Our Story

MAUREEN GEHRIG was the youngest of six, a registered nurse who became a housewife and homemaker for her husband and three children. She lived overseas in Germany for five years. After 27 years of marriage, they divorced and Maureen scrimped and saved in part-time jobs/no benefits to raise her children in their home. She left the Catholic Church because of its insistence that she go back to her husband who had left her and for their continued refusal to allow the ordination of women which she had campaigned hard for over several years.

She embraced the women's movement after reading Betty Friedan's The Feminine Mystique, outfitted Nellie, her Oldsmobile Delta 88, with homemade neon orange and green women's liberation bumper stickers, marched for the ERA and wrote policy papers for presidents and local politicians with an uncanny ability to see and solve what others could not. She told Carolyn as a youngster at breakfast one fall morning that, "Women will never be safe until we have the ERA."

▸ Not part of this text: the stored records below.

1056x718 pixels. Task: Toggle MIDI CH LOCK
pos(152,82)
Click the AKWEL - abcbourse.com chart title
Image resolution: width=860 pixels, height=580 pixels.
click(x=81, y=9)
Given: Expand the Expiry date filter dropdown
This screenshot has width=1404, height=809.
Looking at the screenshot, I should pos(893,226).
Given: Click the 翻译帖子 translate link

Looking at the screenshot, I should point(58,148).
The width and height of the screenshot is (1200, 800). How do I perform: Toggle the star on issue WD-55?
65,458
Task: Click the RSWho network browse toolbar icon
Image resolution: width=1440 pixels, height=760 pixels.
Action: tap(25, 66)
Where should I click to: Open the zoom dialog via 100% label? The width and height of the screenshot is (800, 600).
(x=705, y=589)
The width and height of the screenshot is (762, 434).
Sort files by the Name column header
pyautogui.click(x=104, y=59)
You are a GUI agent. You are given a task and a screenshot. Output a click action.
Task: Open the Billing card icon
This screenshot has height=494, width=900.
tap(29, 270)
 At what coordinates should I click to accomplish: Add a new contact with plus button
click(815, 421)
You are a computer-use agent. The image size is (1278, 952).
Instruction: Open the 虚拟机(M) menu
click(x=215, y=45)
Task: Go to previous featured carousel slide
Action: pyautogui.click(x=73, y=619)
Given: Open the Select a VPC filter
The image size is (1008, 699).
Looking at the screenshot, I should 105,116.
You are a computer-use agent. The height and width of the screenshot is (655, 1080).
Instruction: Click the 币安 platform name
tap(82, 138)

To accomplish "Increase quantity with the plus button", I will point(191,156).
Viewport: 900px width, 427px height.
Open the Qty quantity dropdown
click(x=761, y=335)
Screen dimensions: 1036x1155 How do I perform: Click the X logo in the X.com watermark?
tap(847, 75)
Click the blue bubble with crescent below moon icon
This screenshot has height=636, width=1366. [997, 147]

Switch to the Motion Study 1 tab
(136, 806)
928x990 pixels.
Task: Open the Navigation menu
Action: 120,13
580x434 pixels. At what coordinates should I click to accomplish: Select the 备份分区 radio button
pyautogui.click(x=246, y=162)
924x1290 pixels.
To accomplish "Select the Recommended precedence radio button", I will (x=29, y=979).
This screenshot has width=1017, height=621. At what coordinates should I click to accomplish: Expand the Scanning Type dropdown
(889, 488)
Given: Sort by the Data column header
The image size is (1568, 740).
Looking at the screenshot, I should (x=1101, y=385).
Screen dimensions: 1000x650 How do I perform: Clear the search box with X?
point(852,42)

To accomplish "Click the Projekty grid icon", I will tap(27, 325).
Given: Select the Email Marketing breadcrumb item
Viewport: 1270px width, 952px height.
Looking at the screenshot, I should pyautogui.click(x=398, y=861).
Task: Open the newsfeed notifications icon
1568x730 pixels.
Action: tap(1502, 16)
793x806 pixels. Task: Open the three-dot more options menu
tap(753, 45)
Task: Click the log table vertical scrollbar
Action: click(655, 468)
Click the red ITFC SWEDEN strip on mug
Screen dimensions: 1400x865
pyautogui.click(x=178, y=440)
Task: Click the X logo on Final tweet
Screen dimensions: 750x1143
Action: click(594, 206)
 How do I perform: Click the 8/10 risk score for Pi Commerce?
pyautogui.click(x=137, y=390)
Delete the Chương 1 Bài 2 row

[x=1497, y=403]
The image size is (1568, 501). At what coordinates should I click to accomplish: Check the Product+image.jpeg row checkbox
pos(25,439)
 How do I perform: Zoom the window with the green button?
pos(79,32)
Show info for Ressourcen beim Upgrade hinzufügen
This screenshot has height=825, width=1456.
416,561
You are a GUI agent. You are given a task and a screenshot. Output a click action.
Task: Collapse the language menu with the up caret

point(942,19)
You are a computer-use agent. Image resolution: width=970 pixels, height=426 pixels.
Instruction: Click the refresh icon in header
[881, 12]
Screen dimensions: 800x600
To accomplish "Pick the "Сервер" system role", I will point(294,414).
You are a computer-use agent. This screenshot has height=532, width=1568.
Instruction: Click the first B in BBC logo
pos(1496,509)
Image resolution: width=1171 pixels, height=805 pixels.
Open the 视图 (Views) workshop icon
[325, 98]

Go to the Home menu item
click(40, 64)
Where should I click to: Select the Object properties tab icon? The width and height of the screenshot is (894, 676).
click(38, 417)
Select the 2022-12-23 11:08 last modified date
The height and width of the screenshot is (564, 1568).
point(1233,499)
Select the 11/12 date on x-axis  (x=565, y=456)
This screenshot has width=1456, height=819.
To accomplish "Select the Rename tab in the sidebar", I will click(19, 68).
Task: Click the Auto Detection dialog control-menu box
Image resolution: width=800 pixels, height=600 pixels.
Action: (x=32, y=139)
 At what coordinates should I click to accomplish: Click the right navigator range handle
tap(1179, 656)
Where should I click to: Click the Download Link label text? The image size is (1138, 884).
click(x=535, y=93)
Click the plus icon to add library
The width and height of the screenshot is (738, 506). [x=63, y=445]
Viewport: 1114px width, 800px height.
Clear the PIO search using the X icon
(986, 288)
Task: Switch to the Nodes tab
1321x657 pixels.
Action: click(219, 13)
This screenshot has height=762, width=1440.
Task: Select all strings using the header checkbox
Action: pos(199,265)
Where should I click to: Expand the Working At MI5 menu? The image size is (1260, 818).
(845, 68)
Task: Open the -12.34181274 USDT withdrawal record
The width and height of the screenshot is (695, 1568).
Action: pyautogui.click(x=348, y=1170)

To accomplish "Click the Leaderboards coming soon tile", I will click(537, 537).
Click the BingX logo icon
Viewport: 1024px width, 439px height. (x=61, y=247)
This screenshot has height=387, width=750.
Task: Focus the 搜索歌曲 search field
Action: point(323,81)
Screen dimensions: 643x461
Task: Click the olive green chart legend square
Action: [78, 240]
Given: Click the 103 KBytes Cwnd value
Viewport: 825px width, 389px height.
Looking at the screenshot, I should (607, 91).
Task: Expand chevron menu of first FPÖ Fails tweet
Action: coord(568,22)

CAROLYN ANN was the youngest of three and remained close to her mother. She never understood women's inferiority until elementary school because her mother did everything a father or mother would do. When she was 10, Carolyn asked to be transferred to an all-girls school to escape her tormenters and she relished the friendships, encouragement and trust she found.

She became a Big Sister (mentor) for five years to provide the kind of parental support that her mother, Maureen, did not have while raising Carolyn. Later as a working professional at a Top 100 Best Company for working women and their families, Carolyn recognized that women's work/life challenges were insurmountable without true public policy reform of an outdated system of policies and practices created when only males were in the workforce.

OUR MISSION

Since United 4 Equality, LLC, launched in 2010, our # 1 priority has been to urge Congress to remove the deadline for ratification of the 1972 Equal Rights Amendment, so that the 36th, 37th, and 38th states can ratify the ERA as the 28th Amendment to the U.S. Constitution by 2015. U4E represents a network of grassroots groups across the US that continue to work to pass this federal amendment in their state legislatures today.

Once achieved, ERA will set a new precedent that requires the highest standard of judicial review for 'sex' that exists for cases of discrimination on the basis of 'race', 'religion' or 'national origin'. All laws - past, present and future will replace the term 'male' or 'female' with 'person', so benefits and responsibilities of citizenship are extended to both sexes equally. Otherwise, women and girls will continue to suffer disparate treatment in society.